2) Orange is the New Black – Poussey Washington

Poussey Washington’s death came at a time when the unjust deaths of Black Americans by police officers and other law enforcement officers were consistently making headlines. Her death is brutal without that context โ the lovable inmate suffocated by one of the COs during a peaceful protest in the prison โ but it hurts more with that context. While some viewers found the way her character died offensive and pointless, Orange in the New Black often mixed gritty realism with an often absurdist sense of humor. That gritty realism had to include unjust violence against an inmate eventually. But it is a brutal death to watch; in fact, it’s probably the most brutal death on this list visually.
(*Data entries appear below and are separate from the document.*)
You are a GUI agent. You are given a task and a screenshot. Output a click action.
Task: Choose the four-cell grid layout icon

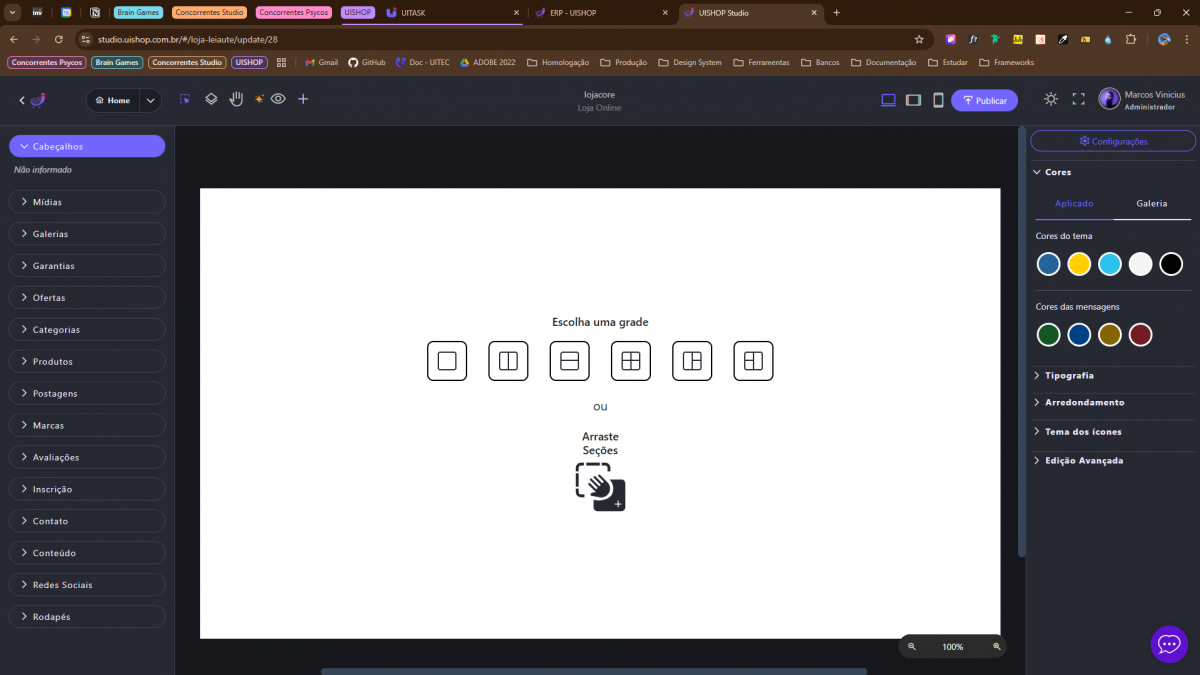coord(631,361)
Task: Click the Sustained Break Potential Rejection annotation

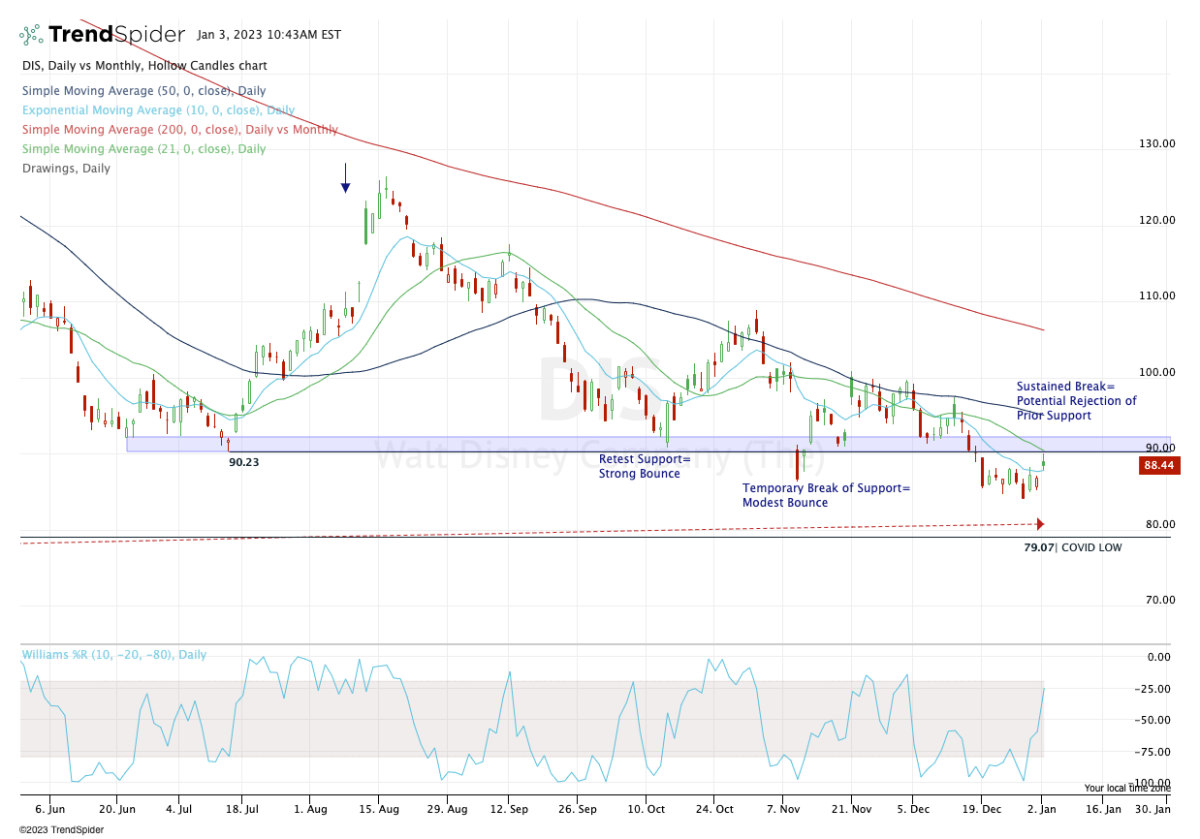Action: (x=1076, y=400)
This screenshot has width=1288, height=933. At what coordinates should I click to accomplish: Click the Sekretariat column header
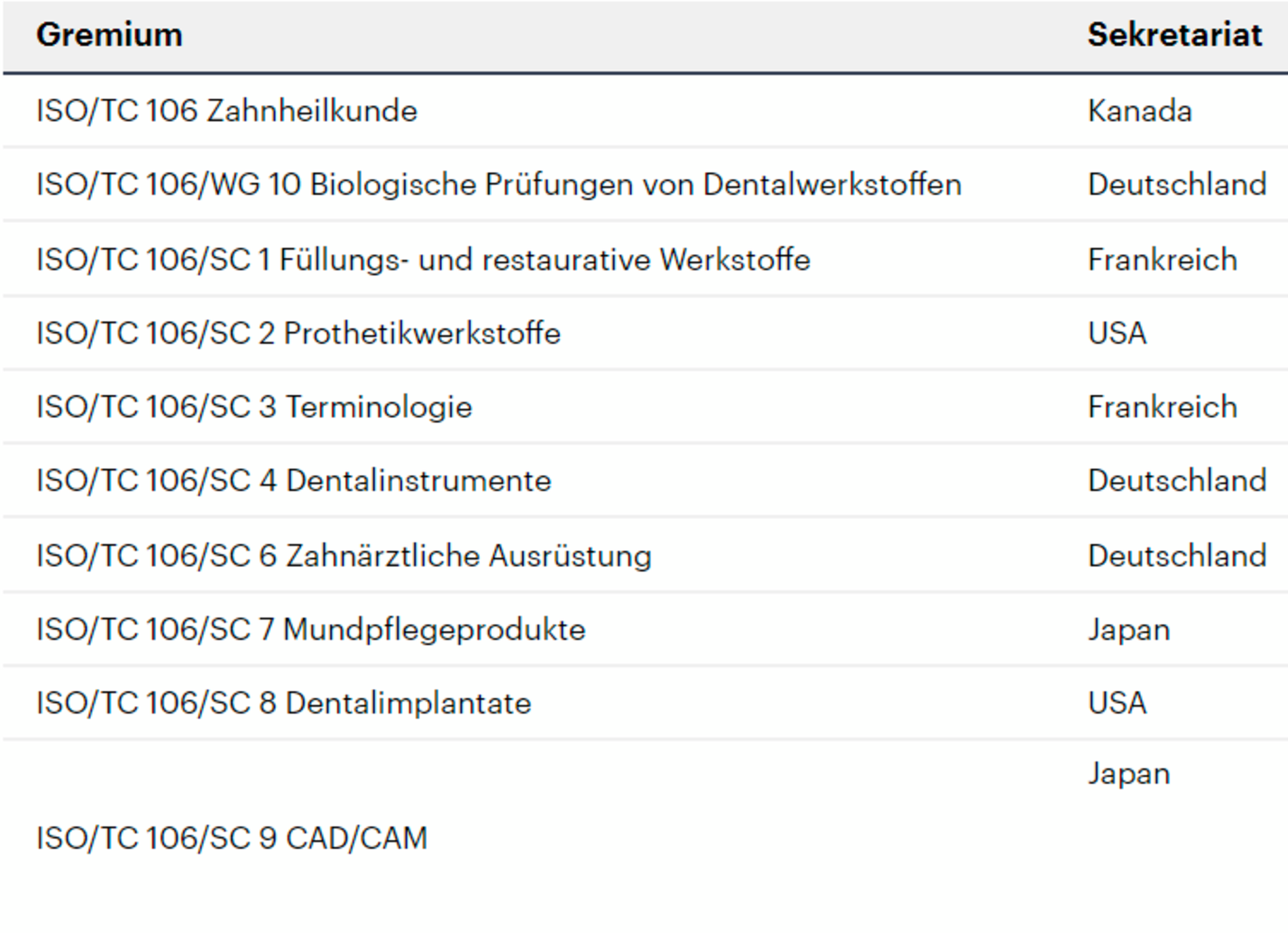tap(1174, 35)
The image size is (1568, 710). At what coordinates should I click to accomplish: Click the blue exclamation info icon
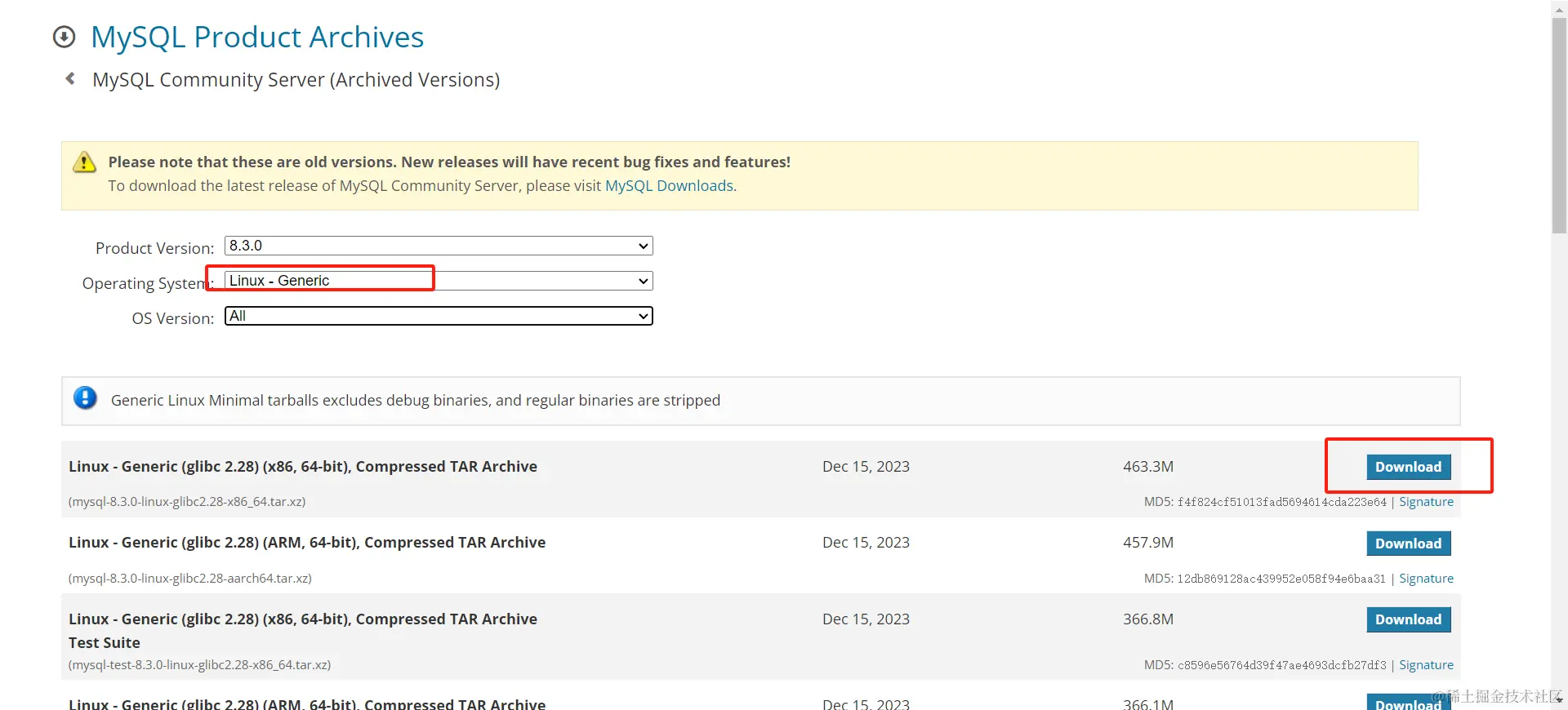point(85,398)

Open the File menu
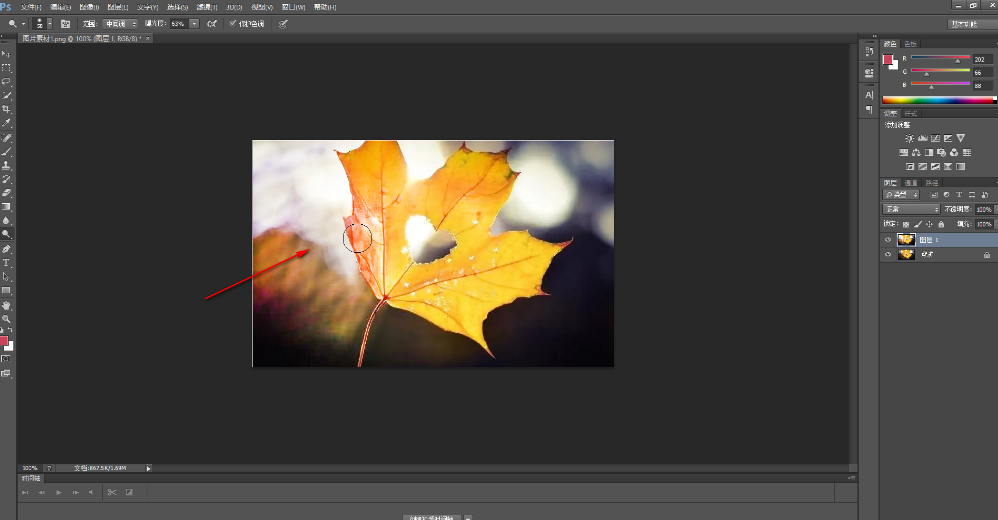[31, 7]
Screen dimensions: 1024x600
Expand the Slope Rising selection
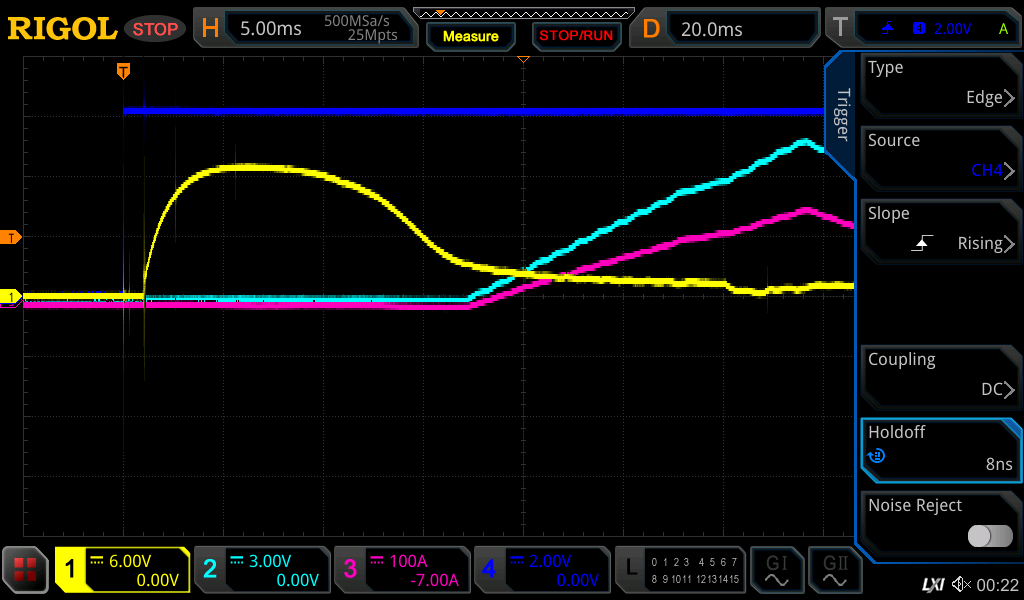[x=940, y=230]
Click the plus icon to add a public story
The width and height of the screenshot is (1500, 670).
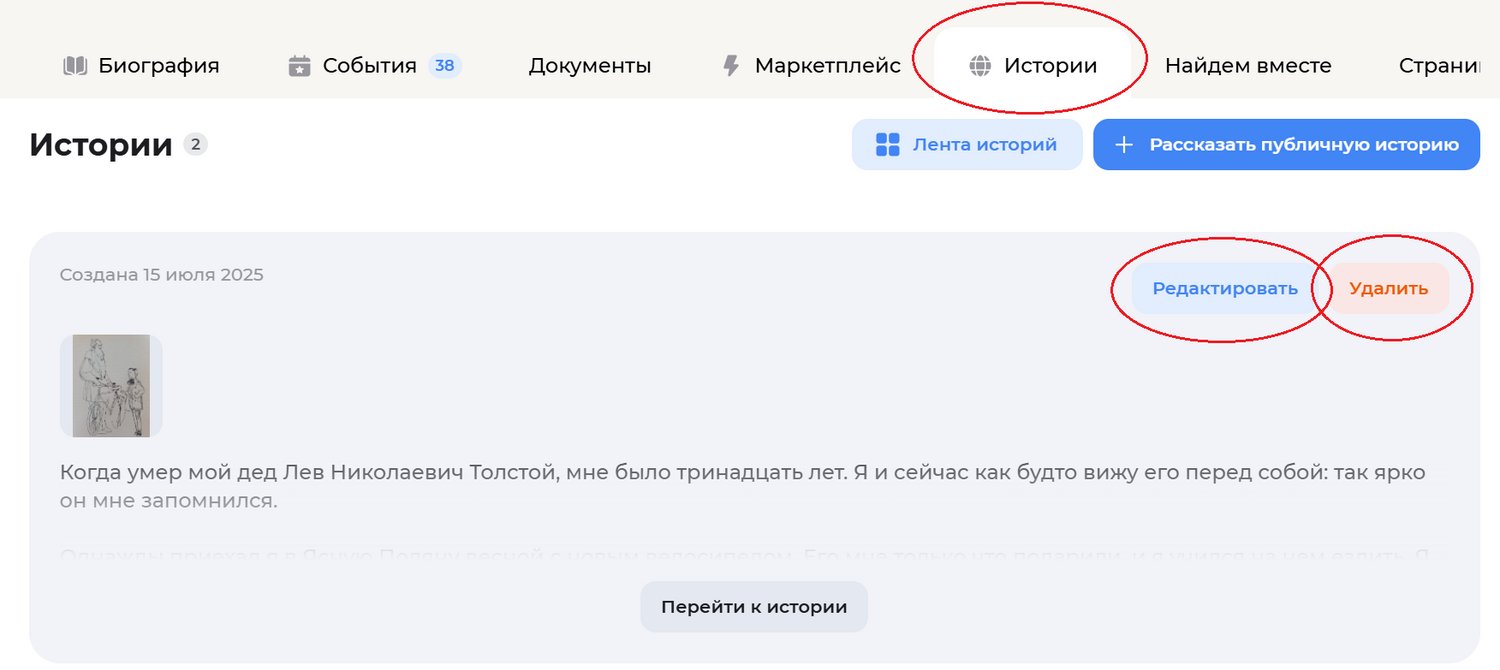click(x=1124, y=145)
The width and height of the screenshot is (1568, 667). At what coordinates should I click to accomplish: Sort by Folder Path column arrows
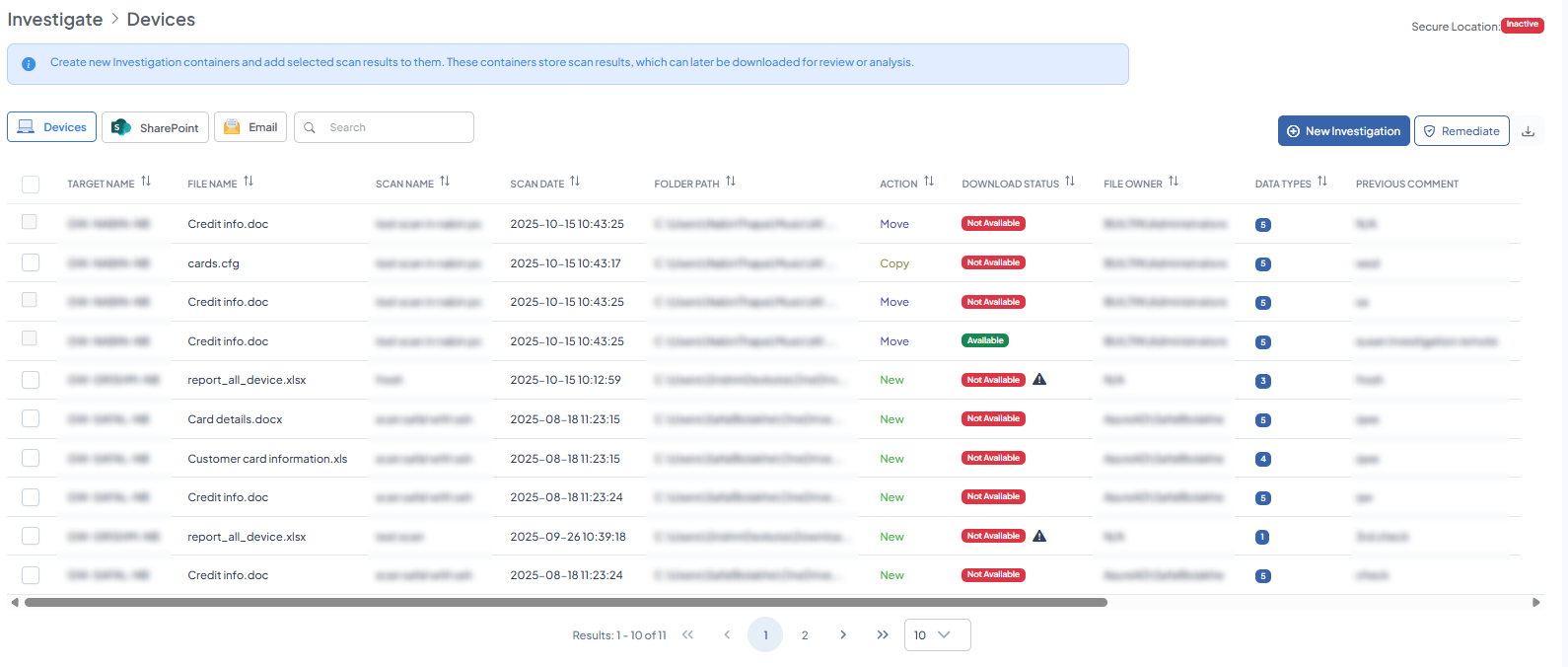click(x=731, y=183)
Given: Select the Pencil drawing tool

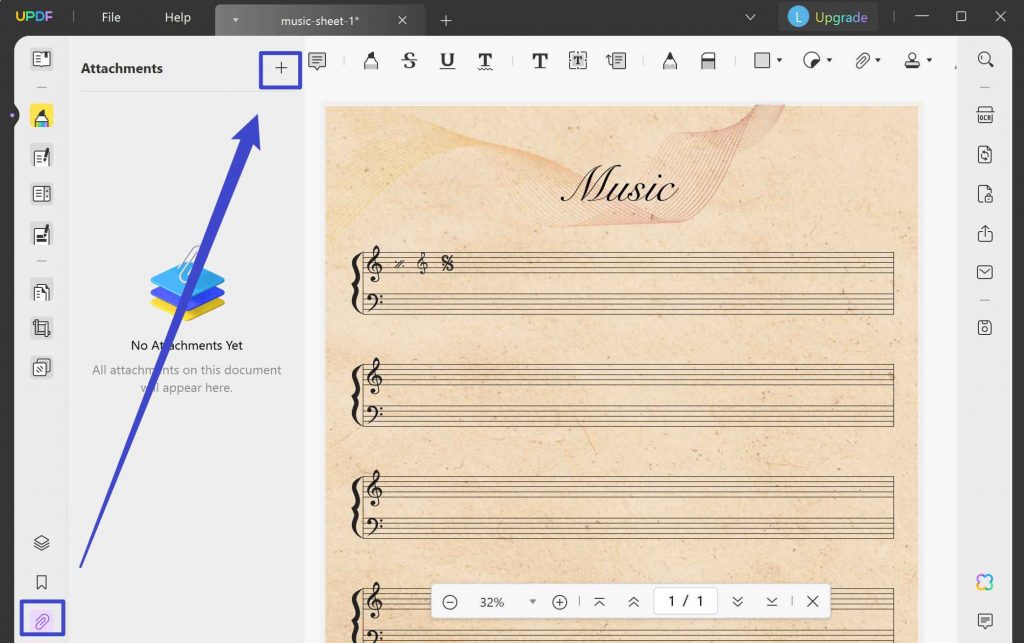Looking at the screenshot, I should coord(668,60).
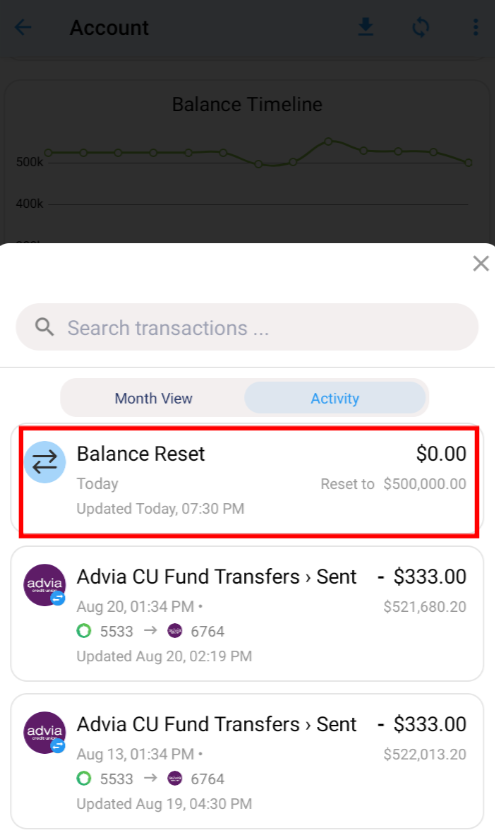Click the refresh sync icon

[x=421, y=27]
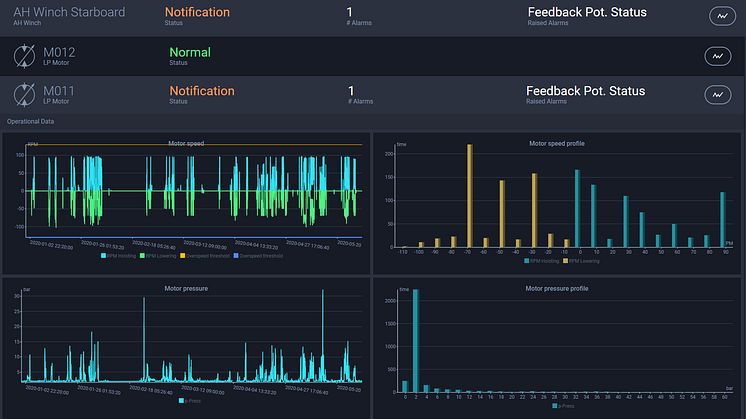Expand the M012 motor row

click(x=372, y=56)
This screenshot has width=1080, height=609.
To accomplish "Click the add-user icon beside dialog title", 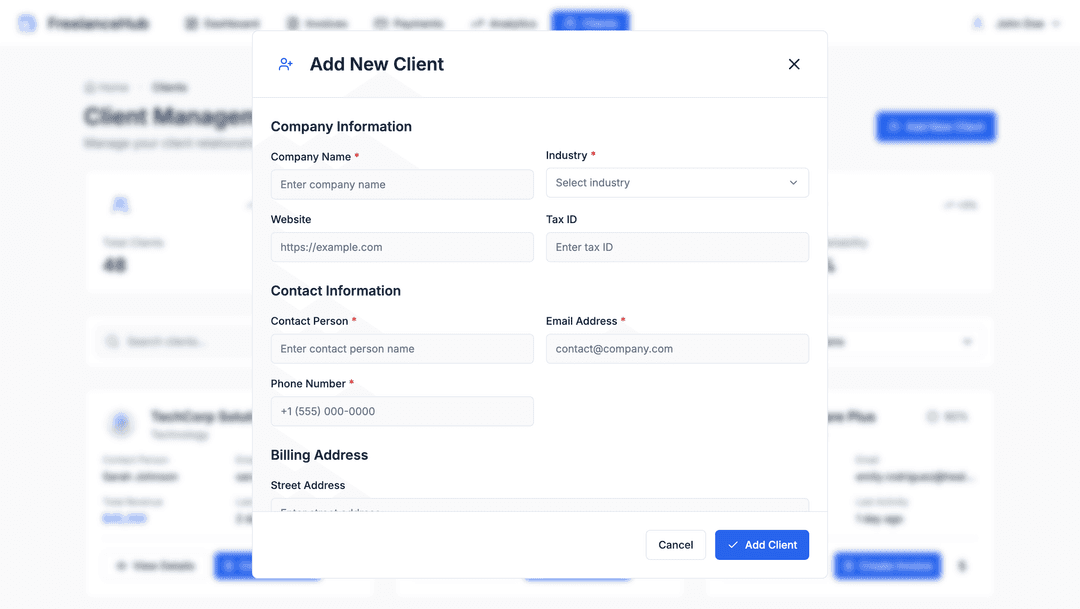I will [286, 64].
1) Better Call Saul – Howard Hamlin

Yes, there are no Breaking Bad deaths on this list; in a way, it was a show that trafficked in death from the start, so the deaths, while brutal, don’t really shock or stun. Its prequel, however, has a death that is brutal both physically and psychologically. Better Call Saul sought to show how the showboat lawyer Saul Goodman became Saul Goodman. Bob Odenkirk plays Goodman, originally Jimmy McGill, who starts this show actually trying to be a decent lawyer. Jimmy and his girlfriend, Kim, spend most of the first part of the final season plotting against Howard Hamlin. By the end of the mid-season finale, they’ve managed to wreck Howard’s life, but neither of them is prepared for him to be killed by Lalo Salamanca, who is one of Hector’s nephews (the Salamanca family appears in Breaking Bad). The slaying happens directly in front of the two and sets them both on different paths; it’s a killing the show has been building to, as it unravels the mystery of who Saul Goodman is.